Are you really pondering the phony distinction between "great art" and a "guilty pleasure" when you're humming along to the radio? In an era when listeners routinely - and fearlessly - pick music by putting a 40-gig iPod on shuffle, surely we have more interesting things to worry about than that someone might be lip-synching on "Saturday Night Live" or that some rappers gild their phooey. Good critics are good listeners, and the problem with rockism is that it gets in the way of listening. If you're waiting for some song that conjures up soul or honesty or grit or rebellion, you might miss out on Ciara's ecstatic electro-pop, or Alan Jackson's sly country ballads, or Lloyd Banks's felonious purr.
Rockism makes it hard to hear the glorious, incoherent, corporate-financed, audience-tested mess that passes for popular music these days. To glorify only performers who write their own songs and play their own guitars is to ignore the marketplace that helps create the music we hear in the first place, with its checkbook-chasing superproducers, its audience-obsessed executives and its cred-hungry performers. To obsess over old-fashioned stand-alone geniuses is to forget that lots of the most memorable music is created despite multimillion-dollar deals and spur-of-the-moment collaborations and murky commercial forces. In fact, a lot of great music is created because of those things. And let's stop pretending that serious rock songs will last forever, as if anything could, and that shiny pop songs are inherently disposable, as if that were necessarily a bad thing. Van Morrison's "Into the Music" was released the same year as the Sugarhill Gang's "Rapper's Delight"; which do you hear more often?

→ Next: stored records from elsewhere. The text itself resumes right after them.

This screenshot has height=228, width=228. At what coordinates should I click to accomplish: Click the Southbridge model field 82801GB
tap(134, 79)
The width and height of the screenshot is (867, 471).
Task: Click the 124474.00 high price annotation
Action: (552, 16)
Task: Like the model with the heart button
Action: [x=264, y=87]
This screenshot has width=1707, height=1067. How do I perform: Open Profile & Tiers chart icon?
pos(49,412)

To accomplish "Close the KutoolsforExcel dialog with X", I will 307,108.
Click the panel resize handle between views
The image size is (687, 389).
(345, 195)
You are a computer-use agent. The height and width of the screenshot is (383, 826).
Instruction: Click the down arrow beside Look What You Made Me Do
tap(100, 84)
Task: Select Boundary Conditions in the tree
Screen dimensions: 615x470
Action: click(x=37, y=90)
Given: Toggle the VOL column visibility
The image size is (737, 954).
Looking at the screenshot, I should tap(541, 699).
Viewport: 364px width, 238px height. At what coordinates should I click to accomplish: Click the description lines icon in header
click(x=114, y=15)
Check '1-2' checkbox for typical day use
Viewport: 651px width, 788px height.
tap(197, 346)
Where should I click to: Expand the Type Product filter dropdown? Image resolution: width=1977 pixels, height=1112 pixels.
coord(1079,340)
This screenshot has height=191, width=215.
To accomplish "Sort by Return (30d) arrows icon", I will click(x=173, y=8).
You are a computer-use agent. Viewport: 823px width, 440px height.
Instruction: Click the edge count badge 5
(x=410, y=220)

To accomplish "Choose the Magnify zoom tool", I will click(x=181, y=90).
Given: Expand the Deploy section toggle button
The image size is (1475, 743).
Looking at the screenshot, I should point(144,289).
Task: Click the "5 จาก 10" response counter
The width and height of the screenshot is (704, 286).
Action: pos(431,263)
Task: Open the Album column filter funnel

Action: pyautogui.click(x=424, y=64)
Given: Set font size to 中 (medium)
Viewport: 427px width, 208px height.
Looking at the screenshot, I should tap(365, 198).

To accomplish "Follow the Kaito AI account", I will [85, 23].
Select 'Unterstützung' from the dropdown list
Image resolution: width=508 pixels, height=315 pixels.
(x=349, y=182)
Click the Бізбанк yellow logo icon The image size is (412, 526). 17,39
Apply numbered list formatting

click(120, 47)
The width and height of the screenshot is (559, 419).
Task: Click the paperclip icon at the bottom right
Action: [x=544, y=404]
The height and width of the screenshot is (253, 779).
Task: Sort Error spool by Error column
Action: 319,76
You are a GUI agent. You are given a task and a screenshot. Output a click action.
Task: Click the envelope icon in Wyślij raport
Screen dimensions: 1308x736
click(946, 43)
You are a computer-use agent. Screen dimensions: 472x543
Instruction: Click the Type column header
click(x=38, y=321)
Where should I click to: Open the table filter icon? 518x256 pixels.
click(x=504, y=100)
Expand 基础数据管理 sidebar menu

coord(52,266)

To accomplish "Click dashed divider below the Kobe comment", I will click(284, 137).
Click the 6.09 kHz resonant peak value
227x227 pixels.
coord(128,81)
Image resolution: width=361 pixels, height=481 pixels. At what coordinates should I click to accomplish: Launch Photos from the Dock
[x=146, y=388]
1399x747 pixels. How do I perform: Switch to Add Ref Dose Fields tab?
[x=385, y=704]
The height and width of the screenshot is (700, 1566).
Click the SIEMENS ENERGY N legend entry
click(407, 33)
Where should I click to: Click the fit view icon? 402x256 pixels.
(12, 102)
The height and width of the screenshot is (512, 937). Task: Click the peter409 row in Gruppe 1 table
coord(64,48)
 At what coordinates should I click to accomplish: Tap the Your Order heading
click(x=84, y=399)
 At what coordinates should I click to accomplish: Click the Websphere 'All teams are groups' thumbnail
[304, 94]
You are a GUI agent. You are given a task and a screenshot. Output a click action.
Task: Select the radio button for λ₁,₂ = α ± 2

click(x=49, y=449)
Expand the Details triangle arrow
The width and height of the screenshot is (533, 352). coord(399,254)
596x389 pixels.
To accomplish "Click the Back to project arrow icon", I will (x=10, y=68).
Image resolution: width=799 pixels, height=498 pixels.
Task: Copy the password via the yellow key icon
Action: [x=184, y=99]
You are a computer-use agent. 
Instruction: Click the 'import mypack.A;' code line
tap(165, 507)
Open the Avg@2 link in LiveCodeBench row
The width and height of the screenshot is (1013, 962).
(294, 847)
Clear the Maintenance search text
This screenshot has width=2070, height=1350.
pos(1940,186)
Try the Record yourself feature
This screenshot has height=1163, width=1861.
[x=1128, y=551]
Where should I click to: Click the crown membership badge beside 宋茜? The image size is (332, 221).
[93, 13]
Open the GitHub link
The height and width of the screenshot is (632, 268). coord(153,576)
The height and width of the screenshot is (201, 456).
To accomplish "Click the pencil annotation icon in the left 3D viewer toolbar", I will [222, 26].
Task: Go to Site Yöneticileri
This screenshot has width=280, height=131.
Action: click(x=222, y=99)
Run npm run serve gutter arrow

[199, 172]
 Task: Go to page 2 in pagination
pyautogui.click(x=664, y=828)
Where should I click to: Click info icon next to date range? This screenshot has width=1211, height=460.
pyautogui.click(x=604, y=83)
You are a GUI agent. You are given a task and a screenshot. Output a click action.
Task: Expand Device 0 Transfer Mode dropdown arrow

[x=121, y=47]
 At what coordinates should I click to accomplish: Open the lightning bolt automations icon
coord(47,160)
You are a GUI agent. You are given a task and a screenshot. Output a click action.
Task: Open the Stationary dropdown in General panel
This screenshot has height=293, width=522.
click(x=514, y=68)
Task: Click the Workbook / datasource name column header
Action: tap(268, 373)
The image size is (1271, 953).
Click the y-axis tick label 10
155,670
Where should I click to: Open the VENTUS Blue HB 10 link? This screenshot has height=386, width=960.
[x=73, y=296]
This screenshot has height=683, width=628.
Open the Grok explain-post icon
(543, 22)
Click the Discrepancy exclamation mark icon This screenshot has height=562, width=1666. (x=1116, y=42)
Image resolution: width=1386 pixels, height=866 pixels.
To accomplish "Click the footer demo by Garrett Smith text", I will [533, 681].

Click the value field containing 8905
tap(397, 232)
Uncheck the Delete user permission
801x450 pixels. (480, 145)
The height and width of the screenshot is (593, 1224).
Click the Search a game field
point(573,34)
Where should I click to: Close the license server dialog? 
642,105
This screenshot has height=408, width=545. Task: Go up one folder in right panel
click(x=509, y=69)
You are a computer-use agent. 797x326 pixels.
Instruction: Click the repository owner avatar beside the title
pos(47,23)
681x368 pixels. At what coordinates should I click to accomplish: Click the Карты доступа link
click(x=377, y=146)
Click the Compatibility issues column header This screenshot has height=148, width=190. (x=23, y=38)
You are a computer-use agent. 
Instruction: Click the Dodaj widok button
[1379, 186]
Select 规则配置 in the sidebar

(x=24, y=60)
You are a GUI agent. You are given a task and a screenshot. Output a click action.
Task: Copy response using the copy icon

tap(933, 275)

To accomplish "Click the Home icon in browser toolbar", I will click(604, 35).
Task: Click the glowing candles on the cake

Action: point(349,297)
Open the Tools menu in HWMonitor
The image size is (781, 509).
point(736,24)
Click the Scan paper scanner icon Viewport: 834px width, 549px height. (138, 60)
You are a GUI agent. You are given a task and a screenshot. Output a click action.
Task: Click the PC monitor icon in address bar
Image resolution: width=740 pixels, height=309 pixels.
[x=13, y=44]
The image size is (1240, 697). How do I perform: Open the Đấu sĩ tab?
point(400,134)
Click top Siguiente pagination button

That doesn't mean we should stop arguing about Ms. Simpson, or even that we should stop sharing the 60-second clip that may just be this year's best music video. But it does mean we should stop taking it for granted that music isn't as good as it used to be, and it means we should stop being shocked that the rock rules of the 1970's are no longer the law of the land. No doubt our current obsessions and comparisons will come to seem hopelessly blinkered as popular music mutates some more - listeners and critics alike can't do much more than struggle to keep up. But let's stop trying to hammer young stars into old categories. We have lots of new music to choose from - we deserve some new prejudices, too.